General relativity, meanwhile, is our best understanding of gravity. According to the theory, which has so far passed every test we have thrown at it, gravity is not a force but the result of the curvature of spacetime around matter. 

But the two do not play well together, and one of the greatest challenges faced in physics today is to unite the two into a single theory describing the very large and the very small.

There have been plenty of proposals on this front, from loop quantum gravity to string theory, though all come with their quirks and oddities, or are untestable with any experiment we can currently dream of conducting. 

A particular problem, which the new paper aimed to tackle, is that general relativity stops working at the extremely high energies predicted at the Big Bang. That's not to say gravity gets switched off, but the math breaks down whilst trying to describe the universe at these high energies.
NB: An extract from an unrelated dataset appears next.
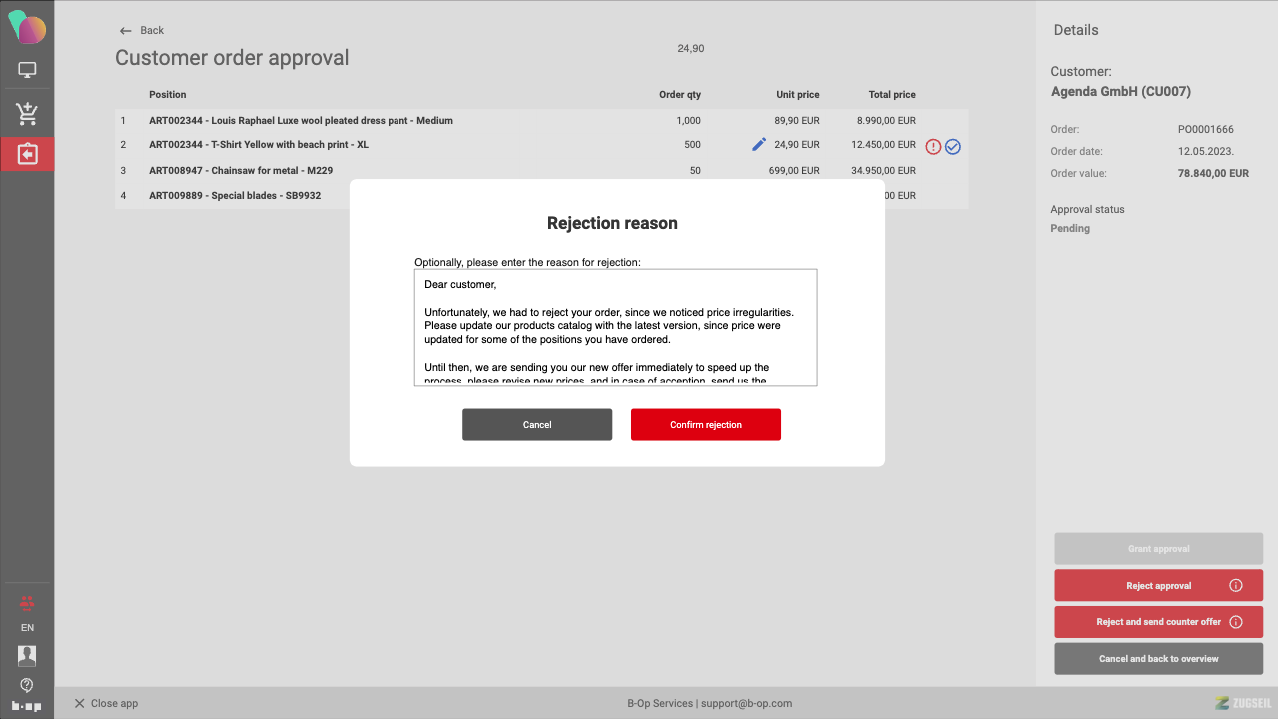Click Close app in the footer
Viewport: 1278px width, 719px height.
point(106,703)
The team used an idea known as quadratic gravity, first proposed by British-American physicist Kellogg Stelle in 1977. This idea adds quadratic terms to the curvatures in the fundamental action. This makes the theory renormalizable, or for non-physicists, it means that you can deal with the infinities that arise at high energies by making spacetime act more like the electromagnetic field. 

While most current ideas about the Big Bang use general relativity and add in quantum components by hand, the team believes that using quadratic gravity, the early expansion of the universe can naturally emerge.

“This work shows that the universe’s explosive early growth can come directly from a deeper theory of gravity itself,” Dr Niayesh Afshordi, professor of physics and astronomy at the University of Waterloo and Perimeter Institute (PI) and lead author on the paper, said in a statement. “Instead of adding new pieces to Einstein’s theory, we found that the rapid expansion emerges naturally once gravity is treated in a way that remains consistent at extremely high energies.”

Though a new idea is great, we have a lot of them. What we really need is something we can test, and on this front, the team was surprised to find some very specific signatures to look for in the form of primordial gravitational waves, which should be detectable in upcoming surveys if this hypothesis is correct.

"Even though this model deals with incredibly high energies, it leads to clear predictions that today’s experiments can actually look for,” Afshordi added. “That direct link between quantum gravity and real data is rare and exciting."

While that is exciting, the idea comes with its own inherited problems in the form of "ghosts". Quadratic gravity predicts a few new particles, including a massless graviton and an additional scalar boson, and an unholy and massive monster spin-2 ghost particle, with negative energy and even negative probabilities to deal with, that remain problematic even 50 years after the idea was first proposed. The team does not address this ghost particle too much in this research, acknowledging that it needs more work.

"We should highlight that what would make this scenario unique is that gravity does become strongly coupled at some scale, which is also used to confine ghost degrees of freedom," the team writes in their paper. "In contrast, in Starobinsky inflation, gravity remains weakly coupled, and thus the containment of ghosts and Ostrogradsky instabilities would require a more creative solution."

In short, the new idea shows promise in explaining a lot of what we see in the early universe, and is an interesting avenue of investigation. But it comes with a few ghosts, with negative energy and negative probabilities to contend with, and that could be pretty complicated to get our heads around indeed.

The study is published in Physical Review Letters.